Crítica | Pushover
UMA SENSAÇÃO FAMILIAR
Em filme pouco lembrado, Richard Quine faz contribuição inestimável à dimensão hollywoodiana
O cinema, e mais em especial o cinema americano, e mais em especial o cinema americano dos anos 50, parece ter criado uma espécie de mundo privado no imaginário hollywoodiano, que muitos diretores tentaram acessar nas décadas seguintes, algo que alguns poucos conseguiram. Tarantino, por exemplo, passou a carreira inteira tentando, mas foi com Era Uma Vez em Hollywood (2019) que seus personagens pararam de ser criações de sua cinefilia obsessiva e passaram a ser avatares de um mundo antes habitado por deuses.
Mapear este mundo seria um trabalho inestimável, tanto pro cinema americano como pro cinema do mundo todo, pois a impressão é que toda a iconografia prévia parou no filtro dos anos 50. Foi uma década que viu muitos ápices, muitos grandes diretores experimentando, se permitindo deliciar com este mundo que a cada novo filme ganhava forma.
Em 1954, Hitchcock fez um filme capital para esta conjuração, justamente por ser sobre o papel do cinema nela: Janela Indiscreta torna o mundo comum o cinema, torna o familiar em fascínio, e o faz ao transformar a natureza de quem olha: não mais um espectador, mas uma estrela que nos empresta seus olhos para podermos enxergar.

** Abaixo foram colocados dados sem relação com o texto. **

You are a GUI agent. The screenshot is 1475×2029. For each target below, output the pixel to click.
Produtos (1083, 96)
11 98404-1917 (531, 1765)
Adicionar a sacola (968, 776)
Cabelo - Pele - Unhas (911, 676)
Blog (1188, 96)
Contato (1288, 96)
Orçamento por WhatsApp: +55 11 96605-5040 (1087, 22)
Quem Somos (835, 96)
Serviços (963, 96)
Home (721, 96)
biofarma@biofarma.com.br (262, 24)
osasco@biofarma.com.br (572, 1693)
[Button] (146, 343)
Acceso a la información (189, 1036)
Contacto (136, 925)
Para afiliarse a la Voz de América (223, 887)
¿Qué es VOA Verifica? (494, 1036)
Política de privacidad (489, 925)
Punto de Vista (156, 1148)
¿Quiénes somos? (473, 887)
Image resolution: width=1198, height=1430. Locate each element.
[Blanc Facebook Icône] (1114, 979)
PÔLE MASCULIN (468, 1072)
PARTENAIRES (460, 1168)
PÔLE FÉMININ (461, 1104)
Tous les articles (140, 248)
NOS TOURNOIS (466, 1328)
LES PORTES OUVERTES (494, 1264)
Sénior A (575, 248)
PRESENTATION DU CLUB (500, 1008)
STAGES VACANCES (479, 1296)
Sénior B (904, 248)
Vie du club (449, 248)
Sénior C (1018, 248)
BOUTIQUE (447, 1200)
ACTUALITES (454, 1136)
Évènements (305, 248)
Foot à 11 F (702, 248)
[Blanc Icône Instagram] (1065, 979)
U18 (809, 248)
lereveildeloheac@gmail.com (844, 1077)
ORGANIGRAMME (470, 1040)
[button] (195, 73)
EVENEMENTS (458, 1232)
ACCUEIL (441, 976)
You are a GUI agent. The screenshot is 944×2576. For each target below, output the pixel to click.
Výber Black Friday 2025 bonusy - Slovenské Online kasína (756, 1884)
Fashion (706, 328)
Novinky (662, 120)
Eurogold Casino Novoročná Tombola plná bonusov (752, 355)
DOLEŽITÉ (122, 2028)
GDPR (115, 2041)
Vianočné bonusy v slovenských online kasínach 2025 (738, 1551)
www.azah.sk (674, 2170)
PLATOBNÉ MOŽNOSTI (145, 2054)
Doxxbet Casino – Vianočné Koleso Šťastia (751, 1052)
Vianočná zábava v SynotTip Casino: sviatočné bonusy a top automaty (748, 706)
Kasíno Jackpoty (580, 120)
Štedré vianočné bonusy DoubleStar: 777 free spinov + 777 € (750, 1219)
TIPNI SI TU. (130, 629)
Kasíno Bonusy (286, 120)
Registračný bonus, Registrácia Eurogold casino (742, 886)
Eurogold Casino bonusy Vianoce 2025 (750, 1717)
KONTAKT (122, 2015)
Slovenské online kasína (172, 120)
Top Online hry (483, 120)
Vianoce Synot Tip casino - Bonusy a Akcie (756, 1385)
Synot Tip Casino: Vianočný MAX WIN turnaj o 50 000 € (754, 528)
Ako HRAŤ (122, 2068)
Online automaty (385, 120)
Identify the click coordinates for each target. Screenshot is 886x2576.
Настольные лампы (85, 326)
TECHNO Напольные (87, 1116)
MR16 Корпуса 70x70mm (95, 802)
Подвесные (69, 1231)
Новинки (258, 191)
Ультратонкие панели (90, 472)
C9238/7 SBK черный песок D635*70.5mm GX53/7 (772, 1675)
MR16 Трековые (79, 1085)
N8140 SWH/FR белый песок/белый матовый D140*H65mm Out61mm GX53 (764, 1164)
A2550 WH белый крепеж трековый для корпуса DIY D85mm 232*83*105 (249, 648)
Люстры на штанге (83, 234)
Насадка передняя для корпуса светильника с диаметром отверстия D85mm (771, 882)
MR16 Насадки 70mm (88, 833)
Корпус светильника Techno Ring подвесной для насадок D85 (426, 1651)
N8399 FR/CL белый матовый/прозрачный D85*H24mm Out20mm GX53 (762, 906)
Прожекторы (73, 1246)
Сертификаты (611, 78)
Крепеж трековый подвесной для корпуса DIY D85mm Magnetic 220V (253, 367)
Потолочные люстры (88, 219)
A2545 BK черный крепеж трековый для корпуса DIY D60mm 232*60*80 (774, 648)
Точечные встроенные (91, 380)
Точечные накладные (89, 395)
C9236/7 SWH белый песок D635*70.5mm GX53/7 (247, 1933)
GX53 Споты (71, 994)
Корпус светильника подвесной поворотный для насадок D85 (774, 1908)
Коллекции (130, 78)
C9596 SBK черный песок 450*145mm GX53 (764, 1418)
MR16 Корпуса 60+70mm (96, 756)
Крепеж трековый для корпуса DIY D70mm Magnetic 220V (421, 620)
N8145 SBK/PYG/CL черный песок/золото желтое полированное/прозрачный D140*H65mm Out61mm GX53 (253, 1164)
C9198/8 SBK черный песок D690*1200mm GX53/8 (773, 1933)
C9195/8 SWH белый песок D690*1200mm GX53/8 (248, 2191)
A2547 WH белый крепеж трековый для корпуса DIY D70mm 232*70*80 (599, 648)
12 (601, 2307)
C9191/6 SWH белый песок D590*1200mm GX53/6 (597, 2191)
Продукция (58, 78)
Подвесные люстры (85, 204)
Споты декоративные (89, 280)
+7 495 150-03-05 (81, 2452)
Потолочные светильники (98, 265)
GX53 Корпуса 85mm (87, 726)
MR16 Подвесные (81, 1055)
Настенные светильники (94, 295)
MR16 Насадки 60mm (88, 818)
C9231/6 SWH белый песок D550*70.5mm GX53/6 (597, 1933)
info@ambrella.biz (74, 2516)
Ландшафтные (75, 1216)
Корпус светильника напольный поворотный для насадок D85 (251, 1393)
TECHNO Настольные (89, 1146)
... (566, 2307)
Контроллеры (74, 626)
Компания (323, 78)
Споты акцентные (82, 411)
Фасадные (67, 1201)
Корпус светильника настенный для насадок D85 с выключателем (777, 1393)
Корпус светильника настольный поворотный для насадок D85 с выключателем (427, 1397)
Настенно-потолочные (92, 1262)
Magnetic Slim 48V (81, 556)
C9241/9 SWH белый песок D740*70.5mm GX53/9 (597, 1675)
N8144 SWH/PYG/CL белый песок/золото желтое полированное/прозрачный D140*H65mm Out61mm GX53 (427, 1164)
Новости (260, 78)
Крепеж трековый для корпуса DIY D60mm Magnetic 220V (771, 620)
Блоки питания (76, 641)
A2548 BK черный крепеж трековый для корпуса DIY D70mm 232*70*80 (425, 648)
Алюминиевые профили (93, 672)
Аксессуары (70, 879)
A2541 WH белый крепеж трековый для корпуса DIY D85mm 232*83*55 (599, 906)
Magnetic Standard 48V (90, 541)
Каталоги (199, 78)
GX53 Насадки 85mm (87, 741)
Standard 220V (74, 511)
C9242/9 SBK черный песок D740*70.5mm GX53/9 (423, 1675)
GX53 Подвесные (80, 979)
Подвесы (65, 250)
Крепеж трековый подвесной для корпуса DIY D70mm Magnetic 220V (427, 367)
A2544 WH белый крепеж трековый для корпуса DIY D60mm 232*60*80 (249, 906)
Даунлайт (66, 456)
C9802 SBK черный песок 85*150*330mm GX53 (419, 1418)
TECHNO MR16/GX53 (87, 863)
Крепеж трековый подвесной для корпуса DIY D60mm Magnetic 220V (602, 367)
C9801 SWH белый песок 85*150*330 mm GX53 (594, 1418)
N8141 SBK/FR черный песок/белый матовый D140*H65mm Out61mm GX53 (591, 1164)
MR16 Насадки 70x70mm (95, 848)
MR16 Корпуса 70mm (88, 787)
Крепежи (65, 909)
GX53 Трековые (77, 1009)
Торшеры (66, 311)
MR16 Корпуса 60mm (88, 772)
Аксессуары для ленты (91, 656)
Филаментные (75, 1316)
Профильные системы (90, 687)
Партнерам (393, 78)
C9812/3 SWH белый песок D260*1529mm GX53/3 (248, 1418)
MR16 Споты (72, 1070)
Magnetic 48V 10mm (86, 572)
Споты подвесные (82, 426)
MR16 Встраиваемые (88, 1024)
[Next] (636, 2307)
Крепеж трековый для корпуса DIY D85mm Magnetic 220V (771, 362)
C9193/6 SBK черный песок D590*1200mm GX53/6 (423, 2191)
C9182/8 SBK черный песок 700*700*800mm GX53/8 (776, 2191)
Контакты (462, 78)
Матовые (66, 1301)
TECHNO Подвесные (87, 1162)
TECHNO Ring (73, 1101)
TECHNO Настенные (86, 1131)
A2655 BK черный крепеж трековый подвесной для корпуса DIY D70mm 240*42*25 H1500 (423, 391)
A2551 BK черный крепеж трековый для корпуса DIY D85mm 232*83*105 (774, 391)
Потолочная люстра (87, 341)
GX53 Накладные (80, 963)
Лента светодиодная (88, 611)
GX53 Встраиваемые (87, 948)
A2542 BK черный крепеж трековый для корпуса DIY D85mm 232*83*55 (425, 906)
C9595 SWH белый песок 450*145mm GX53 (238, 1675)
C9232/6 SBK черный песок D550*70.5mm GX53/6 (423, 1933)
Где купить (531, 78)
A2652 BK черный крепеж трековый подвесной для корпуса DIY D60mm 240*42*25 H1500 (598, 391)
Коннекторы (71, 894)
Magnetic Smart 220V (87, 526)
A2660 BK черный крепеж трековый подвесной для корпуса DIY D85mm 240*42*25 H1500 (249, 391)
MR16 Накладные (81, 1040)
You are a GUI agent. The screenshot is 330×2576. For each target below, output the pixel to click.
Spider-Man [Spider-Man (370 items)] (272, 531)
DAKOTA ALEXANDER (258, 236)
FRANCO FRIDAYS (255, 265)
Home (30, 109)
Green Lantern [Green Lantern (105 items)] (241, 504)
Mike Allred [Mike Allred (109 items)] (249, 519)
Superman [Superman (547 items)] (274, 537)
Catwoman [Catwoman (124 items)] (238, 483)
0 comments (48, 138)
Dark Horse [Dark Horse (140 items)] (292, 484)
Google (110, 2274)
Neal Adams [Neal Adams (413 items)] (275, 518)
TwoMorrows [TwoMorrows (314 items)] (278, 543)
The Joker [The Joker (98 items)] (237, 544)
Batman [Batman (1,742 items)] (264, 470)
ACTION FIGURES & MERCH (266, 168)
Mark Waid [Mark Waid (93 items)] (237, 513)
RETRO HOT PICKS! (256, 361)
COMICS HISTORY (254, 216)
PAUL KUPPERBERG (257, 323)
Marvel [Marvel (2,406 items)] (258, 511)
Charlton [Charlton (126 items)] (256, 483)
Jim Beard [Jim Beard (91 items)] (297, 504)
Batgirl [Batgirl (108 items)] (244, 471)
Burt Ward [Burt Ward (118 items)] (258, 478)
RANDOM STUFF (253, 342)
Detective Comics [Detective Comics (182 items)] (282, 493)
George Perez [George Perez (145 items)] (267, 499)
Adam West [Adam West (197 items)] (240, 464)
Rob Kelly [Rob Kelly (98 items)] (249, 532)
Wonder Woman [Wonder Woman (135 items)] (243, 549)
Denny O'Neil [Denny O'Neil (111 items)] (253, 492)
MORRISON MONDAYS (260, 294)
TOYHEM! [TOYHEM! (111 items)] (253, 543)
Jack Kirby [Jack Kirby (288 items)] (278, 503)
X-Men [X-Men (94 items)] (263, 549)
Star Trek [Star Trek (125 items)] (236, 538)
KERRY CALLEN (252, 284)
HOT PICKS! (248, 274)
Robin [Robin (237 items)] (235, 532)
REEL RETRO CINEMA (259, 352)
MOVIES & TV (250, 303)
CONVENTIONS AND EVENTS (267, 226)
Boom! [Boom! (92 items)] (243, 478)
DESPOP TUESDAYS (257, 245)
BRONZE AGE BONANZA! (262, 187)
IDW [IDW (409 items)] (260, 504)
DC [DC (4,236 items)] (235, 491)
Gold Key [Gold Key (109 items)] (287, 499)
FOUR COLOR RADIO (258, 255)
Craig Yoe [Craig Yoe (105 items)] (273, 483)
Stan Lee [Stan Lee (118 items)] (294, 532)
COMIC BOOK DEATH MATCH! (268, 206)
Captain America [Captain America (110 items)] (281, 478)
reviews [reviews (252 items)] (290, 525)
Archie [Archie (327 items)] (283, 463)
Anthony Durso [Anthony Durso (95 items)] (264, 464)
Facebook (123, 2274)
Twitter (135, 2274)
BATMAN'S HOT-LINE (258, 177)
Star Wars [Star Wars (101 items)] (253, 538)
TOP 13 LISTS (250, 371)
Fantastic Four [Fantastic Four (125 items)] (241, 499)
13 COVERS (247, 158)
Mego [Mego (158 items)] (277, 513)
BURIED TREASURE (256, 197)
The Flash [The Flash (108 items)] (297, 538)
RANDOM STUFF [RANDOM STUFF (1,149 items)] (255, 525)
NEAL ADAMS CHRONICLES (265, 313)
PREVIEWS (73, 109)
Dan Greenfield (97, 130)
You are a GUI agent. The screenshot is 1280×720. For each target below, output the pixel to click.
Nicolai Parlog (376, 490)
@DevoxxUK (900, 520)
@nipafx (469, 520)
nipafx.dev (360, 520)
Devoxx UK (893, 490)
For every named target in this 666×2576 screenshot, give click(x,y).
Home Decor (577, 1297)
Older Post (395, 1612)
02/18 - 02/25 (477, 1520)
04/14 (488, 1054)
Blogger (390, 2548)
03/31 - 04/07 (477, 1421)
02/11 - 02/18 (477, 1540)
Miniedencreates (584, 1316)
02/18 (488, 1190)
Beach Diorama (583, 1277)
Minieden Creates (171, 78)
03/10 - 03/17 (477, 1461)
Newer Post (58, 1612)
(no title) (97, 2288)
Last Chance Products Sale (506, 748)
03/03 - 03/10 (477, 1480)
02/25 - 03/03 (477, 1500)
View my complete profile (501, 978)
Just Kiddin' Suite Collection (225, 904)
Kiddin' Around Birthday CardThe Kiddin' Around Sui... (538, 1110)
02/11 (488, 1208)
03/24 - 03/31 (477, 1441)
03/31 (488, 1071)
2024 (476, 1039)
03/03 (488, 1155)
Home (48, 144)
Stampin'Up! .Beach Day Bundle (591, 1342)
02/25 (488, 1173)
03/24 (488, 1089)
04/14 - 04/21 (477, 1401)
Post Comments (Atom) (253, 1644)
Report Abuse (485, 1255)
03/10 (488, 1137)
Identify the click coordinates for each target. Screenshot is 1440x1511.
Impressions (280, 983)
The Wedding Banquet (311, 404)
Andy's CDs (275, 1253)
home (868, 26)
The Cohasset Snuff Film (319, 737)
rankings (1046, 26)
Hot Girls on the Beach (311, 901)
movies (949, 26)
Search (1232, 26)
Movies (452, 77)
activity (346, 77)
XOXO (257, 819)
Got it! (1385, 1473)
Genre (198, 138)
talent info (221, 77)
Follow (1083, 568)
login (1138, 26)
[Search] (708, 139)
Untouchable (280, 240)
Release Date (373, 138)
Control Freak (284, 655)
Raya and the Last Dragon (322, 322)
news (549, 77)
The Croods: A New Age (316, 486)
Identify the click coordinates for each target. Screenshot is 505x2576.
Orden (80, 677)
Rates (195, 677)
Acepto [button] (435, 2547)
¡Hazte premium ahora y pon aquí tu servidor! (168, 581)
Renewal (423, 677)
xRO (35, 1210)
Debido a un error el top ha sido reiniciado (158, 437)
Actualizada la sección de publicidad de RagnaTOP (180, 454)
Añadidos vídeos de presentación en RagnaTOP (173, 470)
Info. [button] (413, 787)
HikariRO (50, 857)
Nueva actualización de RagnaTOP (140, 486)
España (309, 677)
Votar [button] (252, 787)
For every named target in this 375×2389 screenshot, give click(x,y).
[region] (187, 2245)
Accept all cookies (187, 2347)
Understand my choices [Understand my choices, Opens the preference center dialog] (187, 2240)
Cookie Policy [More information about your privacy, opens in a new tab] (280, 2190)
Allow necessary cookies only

De acordo com Chris Marker, o outro lado do pátio é um espelho da vida do personagem de Stewart. Seria este mundo um reflexo?
Foi também o ano de Johnny Guitar, Jornada Para Itália, Magnífica Obsessão, Brigadoon. Filmes sobre o passado, sobre estar preso nele até que um se liberta (o segundo e o terceiro) ou se entrega (o primeiro e o quarto). Longe do hall de canonizados - de um ano que ainda conta com algumas obras primas de fora do círculo hollywoodiano (foi o ano que Mizoguchi fez Sansho, por exemplo) - está este pequeno filme de Richard Quine sobre um assalto que deixa um policial de vítima, e a investigação realizada por dois de seus colegas de uma suposta namorada do criminoso. E os dois realizam sua investigação por um meio similar e imediatamente reconhecível: instalados em um prédio vizinho, a dupla espiona a bela Lona McLane até que um dos homens começa a se interessar… por sua vizinha. O outro dos investigadores, porém, já cruzou a rua: Paul teve a missão de se aproximar de McLane para tentar descobrir informações, mas acabou se apaixonando após um jantar que se transformou em três dias.
A evidência dos dispositivos teóricos (a dualidade nas duas vizinhas; a paixão do voyeur; o papel da encenação) pode até se afogar nas limitações práticas da mise-en-scène de Richard Quine (a distância e o posicionamento dos prédios, os planos de dentro do carro, a cenografia esvaziada), que teve aproximadamente 40% do orçamento que teve Hitchcock, mas há um charme na simplicidade que aproxima o filme do noir e que, mergulhado na noite, aponta para um expressionismo tardio.
E se toda essa rede já é devida e puramente cinematográfica, nos significados e significantes, na dialética entre arte e produção, no diálogo entre passado e presente, o que torna este filme uma contribuição inestimável para o tal imaginário, e não apenas um de seus produtos, é a jovem que é “apresentada”.
É claro que o primeiro papel de Kim Novak seria como uma femme fatale. É claro que seria em um filme análogo a Hitchcock. É claro que sua primeira aparição em cena como personagem corporificada (pois havia antes atuado como figurante) seria saindo de um cinema. Do lugar que gerou todos estes grandes clássicos que listei acima, e que também gerou Detour (1945), Kiss Me Deadly (1955), e Peeping Tom (1960), e The Passenger (1975), e Body Double (1984), e De Olhos Bem Fechados (1999), e Cidade dos Sonhos (2001), e Garota Exemplar (2014).
E que, é claro, gerou a imagem mais imaculada de todo este grandioso e inigualável período.